DOCUMENT EXTRACT |
──────────────────────────────

--[ UxBoD ]-- wrote:
Hi,
I just had this message get through :-
<snip>
and it only scored 5.6. These are the rules it hit :-
1.23 ADVANCE_FEE_2
0.00 BAYES_50
0.72 SARE_URGBIZ Contains urgent matter
-0.00 SPF_PASS
2.08 SUBJ_ALL_CAPS
1.58 URG_BIZ
Looks like you might want to do some bayes training on that message. All
the capitalized text should be an easy target.
I have my SA SPAM score to trigger on 6 and above. Do you think that is to
high ? or anyone know of a ruleset to raise the score on these ?
Too high? no. Too high to expect there to be no missed spam, yes.
Raising your threshold reduces false positives (nonspam tagged as spam),
but it also increases your false negatives (spam that's missed).
Lowering your score threshold has the opposite effect.
When picking a threshold, you're making a trade-off.. Pick one based on
what's important to you. Some folks run as high as 8.0, and others as
low as 2.0. Both numbers are pretty extreme, but you get the idea.
For reference, in the set3 mass-checks, going from 5.0 to 6.0 more
halved the FPs (down to 45% of what they were at 5.0), but also
increased FNs by 78%.

──────────────────────────────

DATASET EXTRACT |
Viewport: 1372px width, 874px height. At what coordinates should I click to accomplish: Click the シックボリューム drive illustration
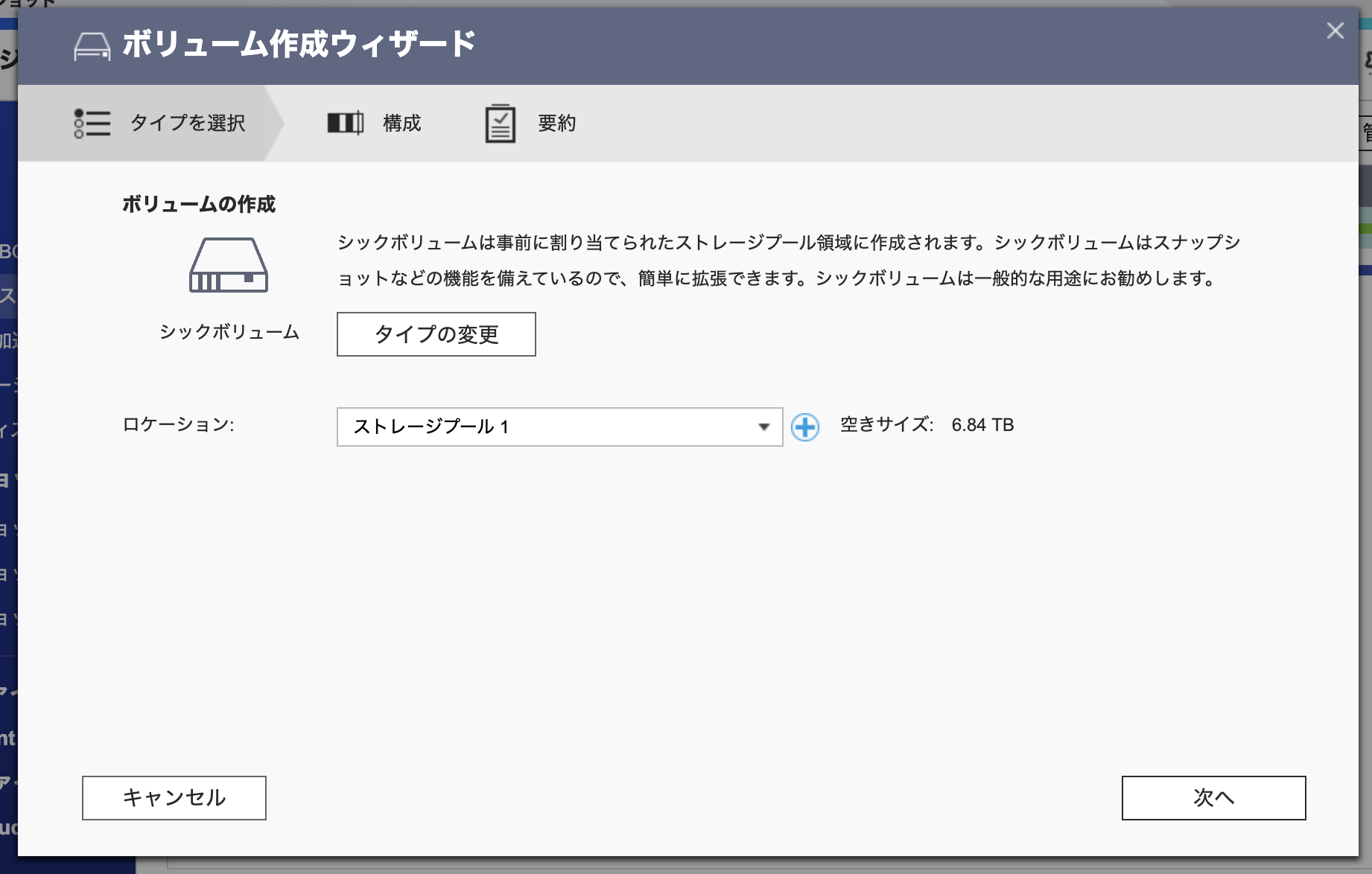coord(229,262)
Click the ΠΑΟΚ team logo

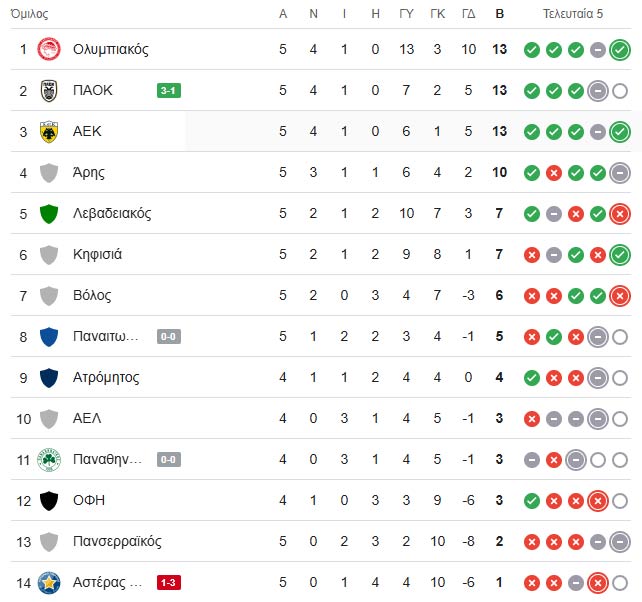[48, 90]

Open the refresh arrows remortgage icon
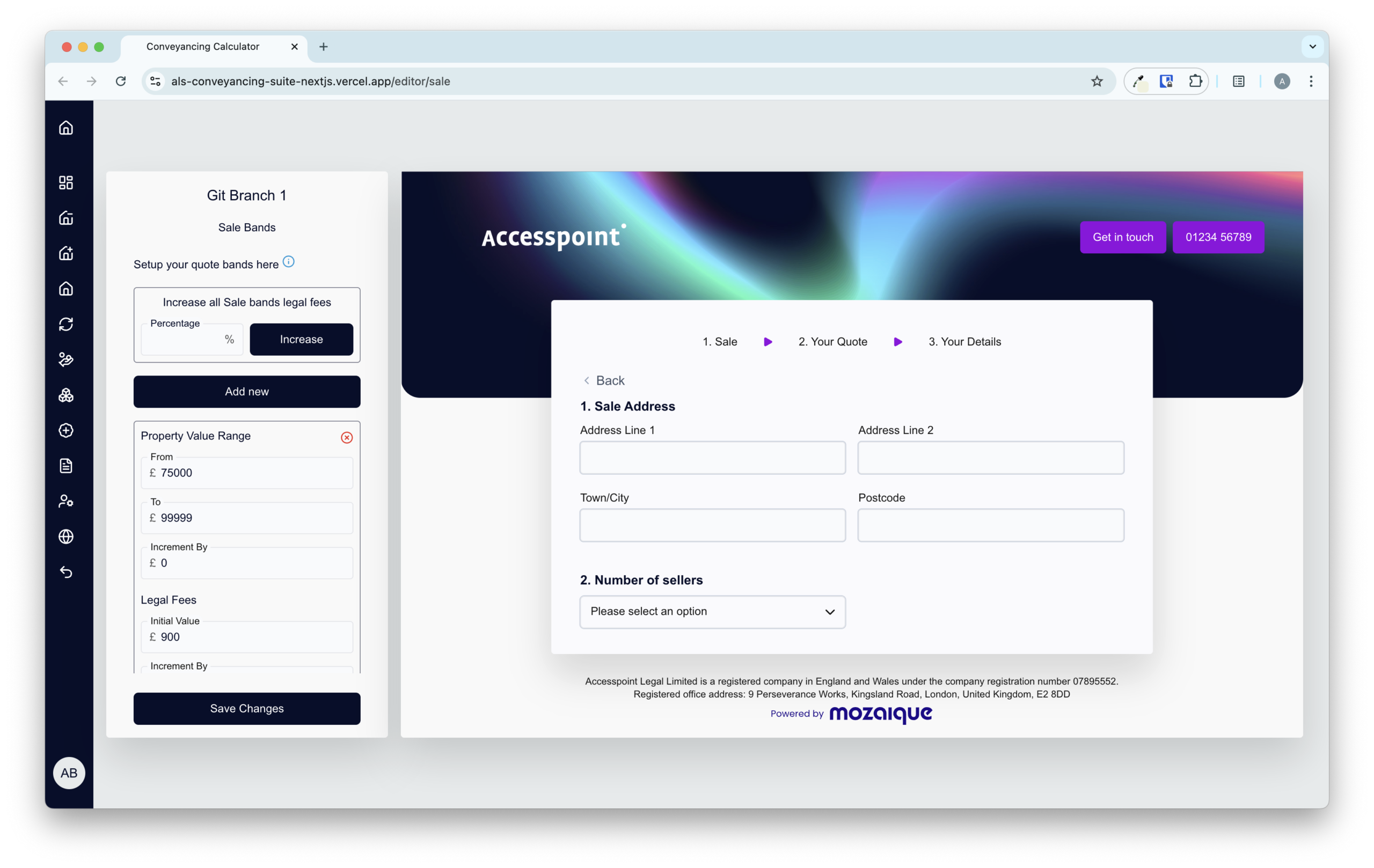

──────────────────────────────

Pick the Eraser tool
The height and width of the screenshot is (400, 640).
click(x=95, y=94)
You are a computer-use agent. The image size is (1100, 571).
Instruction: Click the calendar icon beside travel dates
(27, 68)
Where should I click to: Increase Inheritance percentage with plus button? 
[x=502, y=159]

──────────────────────────────

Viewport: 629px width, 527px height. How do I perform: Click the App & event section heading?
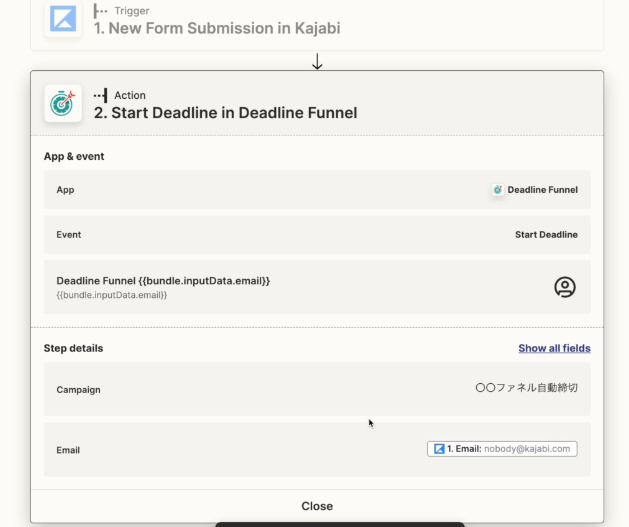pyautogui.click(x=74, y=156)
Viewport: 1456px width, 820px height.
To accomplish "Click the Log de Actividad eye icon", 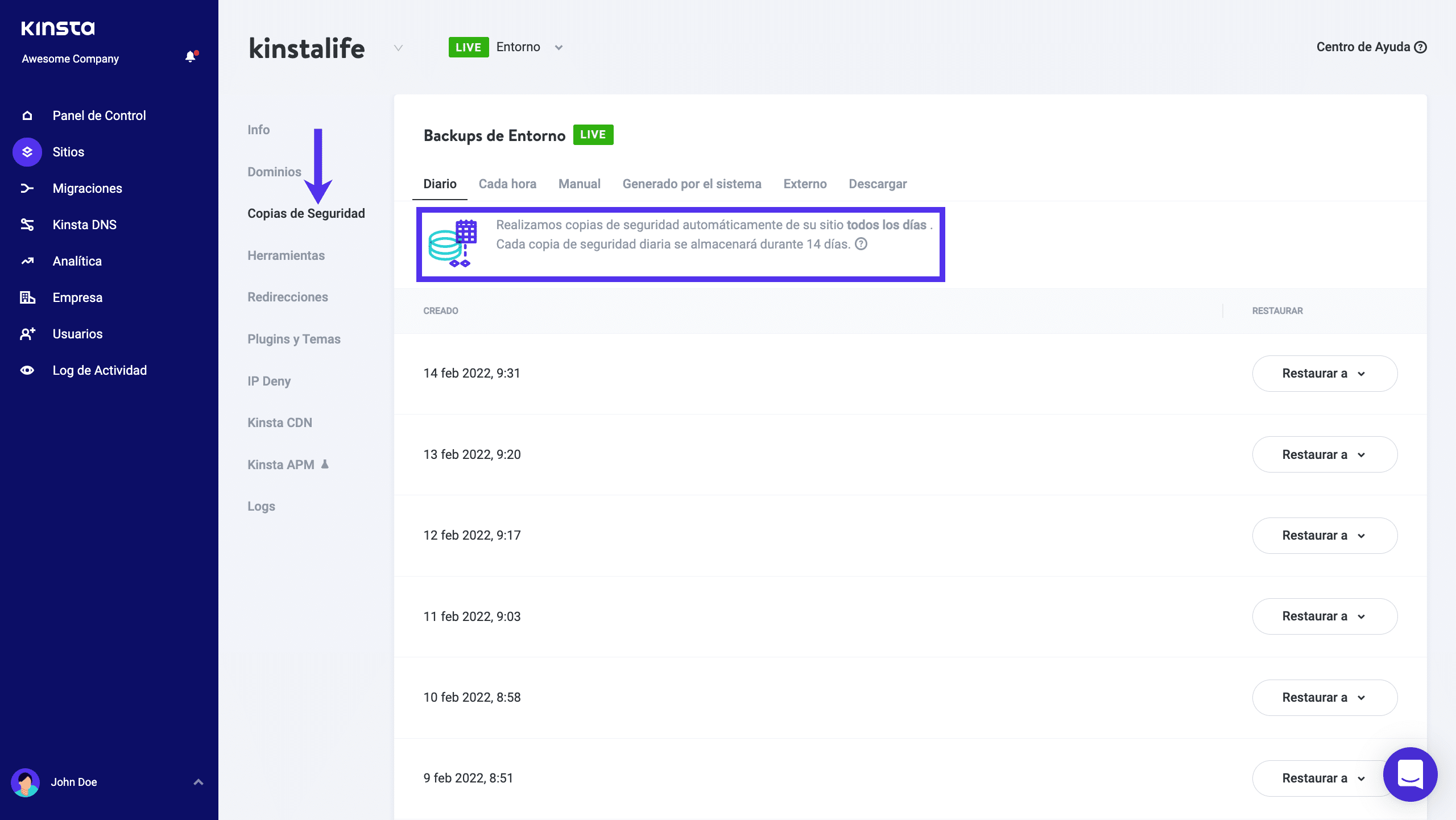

──────────────────────────────

WHAT TO DO |
In the spam-threshold thread, by how much did false negatives increase in the set3 mass-checks when the threshold went from 5.0 to 6.0?

EXPECTED OUTPUT |
By 78%.